The White House began the month of June on a commemorative note by acknowledging it as African-American Music Appreciation Month.
In a proclamation, President Obama paid tribute to the influence that black music has today. He was quick to note its powerful history as the foundation for other genres of popular music.
“In cherished songs passed down through generations and innovative musical fusions crafted today, African-American music continues to transcend time, place, and circumstance to provide a source of pride and inspiration for all who hear its harmonies,” said the president.
“This month, we celebrate the legacy of African-American music and its enduring power to bring life to the narrative of our nation,” he added in his statement.
Obama was descriptive as he acknowledged the early beginnings of African-American music, not just for its entertainment but also for its value as a tool of social justice.

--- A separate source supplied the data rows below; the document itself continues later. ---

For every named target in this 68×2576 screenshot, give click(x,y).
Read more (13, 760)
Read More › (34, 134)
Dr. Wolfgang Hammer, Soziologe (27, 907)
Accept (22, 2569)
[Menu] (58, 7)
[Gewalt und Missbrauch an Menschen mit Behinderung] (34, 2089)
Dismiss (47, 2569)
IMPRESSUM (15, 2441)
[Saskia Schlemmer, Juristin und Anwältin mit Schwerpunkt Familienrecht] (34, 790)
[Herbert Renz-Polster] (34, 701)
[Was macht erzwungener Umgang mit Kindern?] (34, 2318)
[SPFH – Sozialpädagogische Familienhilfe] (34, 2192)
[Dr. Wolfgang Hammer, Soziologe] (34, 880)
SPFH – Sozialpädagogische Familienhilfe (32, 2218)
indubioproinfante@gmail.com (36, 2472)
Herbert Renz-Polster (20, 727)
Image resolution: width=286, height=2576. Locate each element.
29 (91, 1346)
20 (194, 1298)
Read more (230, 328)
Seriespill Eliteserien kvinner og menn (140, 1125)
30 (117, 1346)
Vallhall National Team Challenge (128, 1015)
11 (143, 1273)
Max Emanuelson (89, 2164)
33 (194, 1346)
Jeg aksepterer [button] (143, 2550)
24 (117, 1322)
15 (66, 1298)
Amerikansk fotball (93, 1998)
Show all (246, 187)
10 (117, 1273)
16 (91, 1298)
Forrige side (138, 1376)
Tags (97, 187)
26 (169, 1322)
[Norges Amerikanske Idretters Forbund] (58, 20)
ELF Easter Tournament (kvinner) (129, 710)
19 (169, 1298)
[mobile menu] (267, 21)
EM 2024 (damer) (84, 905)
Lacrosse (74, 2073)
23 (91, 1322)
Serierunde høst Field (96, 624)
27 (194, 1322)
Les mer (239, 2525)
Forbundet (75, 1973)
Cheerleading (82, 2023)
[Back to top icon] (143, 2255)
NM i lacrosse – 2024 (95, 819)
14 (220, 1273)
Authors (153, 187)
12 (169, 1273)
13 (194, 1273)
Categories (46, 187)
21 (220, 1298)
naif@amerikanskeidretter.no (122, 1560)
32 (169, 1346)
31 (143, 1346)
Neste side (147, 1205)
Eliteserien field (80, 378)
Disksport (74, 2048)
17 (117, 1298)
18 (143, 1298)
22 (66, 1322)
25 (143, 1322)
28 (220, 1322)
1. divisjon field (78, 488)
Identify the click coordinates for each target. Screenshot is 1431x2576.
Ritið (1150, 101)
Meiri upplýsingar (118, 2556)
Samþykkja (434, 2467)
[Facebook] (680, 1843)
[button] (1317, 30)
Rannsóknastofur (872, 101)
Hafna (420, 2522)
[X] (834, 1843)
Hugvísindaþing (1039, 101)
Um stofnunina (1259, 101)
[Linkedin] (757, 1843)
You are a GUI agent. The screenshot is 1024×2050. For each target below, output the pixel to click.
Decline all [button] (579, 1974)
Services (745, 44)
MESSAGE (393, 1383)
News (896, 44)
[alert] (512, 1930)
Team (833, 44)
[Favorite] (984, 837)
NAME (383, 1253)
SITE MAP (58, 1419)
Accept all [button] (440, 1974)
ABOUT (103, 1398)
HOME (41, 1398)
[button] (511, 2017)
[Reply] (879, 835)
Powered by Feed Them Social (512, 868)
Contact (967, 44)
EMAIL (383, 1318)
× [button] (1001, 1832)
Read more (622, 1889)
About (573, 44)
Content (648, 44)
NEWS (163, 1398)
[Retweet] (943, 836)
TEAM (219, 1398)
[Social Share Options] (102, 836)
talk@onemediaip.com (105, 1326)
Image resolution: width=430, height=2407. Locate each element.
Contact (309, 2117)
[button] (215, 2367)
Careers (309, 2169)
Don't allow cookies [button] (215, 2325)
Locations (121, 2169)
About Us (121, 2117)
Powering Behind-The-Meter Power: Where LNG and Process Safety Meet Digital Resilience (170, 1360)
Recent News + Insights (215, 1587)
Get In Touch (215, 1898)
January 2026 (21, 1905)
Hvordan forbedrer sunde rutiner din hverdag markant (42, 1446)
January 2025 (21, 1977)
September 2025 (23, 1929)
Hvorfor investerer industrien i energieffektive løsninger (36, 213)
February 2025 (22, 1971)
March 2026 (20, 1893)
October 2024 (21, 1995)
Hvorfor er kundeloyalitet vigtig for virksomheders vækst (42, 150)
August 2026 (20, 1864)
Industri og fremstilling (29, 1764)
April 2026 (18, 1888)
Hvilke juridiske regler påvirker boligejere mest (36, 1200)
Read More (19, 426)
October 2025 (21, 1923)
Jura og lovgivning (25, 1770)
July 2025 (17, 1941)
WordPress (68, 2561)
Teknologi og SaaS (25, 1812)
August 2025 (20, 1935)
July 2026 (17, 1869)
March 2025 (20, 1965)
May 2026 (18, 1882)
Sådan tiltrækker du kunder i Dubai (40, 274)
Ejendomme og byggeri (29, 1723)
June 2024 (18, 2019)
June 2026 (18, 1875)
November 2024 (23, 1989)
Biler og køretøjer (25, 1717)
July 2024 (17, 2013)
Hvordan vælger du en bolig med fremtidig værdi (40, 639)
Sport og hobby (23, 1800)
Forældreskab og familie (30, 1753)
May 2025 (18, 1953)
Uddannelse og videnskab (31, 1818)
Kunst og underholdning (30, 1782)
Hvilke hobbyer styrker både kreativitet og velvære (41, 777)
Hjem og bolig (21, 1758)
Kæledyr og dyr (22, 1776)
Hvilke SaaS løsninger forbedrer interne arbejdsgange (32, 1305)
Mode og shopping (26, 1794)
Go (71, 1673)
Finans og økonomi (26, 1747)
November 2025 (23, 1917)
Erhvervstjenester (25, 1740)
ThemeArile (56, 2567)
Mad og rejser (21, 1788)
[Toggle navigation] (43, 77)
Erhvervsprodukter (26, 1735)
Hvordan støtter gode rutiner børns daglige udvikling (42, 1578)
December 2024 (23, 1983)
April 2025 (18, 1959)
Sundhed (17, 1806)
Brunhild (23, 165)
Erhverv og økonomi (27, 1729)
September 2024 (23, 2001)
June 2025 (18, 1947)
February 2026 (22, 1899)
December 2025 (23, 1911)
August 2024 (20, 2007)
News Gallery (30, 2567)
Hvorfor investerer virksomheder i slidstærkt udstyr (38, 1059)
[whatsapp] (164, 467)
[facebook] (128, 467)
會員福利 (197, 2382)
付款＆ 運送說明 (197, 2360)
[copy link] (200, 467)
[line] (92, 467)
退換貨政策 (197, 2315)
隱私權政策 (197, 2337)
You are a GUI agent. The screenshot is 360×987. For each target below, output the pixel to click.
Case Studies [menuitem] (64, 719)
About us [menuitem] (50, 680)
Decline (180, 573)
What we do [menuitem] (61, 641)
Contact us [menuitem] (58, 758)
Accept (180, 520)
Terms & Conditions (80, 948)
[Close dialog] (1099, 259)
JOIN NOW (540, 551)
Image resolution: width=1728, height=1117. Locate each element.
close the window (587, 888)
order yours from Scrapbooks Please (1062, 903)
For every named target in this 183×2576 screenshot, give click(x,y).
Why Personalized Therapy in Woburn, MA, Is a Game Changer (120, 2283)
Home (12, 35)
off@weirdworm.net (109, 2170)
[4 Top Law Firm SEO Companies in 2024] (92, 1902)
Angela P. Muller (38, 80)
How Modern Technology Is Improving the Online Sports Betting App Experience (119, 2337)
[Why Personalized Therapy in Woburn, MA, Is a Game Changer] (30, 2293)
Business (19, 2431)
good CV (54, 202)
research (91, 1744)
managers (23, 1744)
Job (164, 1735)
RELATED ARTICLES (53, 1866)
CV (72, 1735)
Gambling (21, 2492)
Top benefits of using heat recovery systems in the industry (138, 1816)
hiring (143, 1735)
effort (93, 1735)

“From the cadenced hums of spirituals to the melodies of rhythm and blues, African-American music has been used to communicate, to challenge, to praise, and to uplift in times of both despair and triumph. The rhythmic chords embedded in spirituals have long expressed a deep faith in the power of prayer, and brought hope to slaves toiling in fields,” the president said.
“The soulfulness of jazz and storytelling in the blues inspired a cultural renaissance, while the potent words of gospel gave strength to a generation that rose above the din of hatred to move our country toward justice and equality for all,” he continued.
The president called on the American people, including legislators and teachers, to observe the designation by raising awareness with programs and activities. He wants people to incorporate music that is composed, arranged or performed by African-Americans into their tributes.
The Obama family themselves have put a spotlight on some classic and contemporary African-American music artists during their two years in the White House. Singers such as Stevie Wonder, Aretha Franklin, Beyoncé, John Legend, Ledisi, and Jill Scott, along with rapper Common, to name a few, have all made appearances to share their artistry on the White House stage.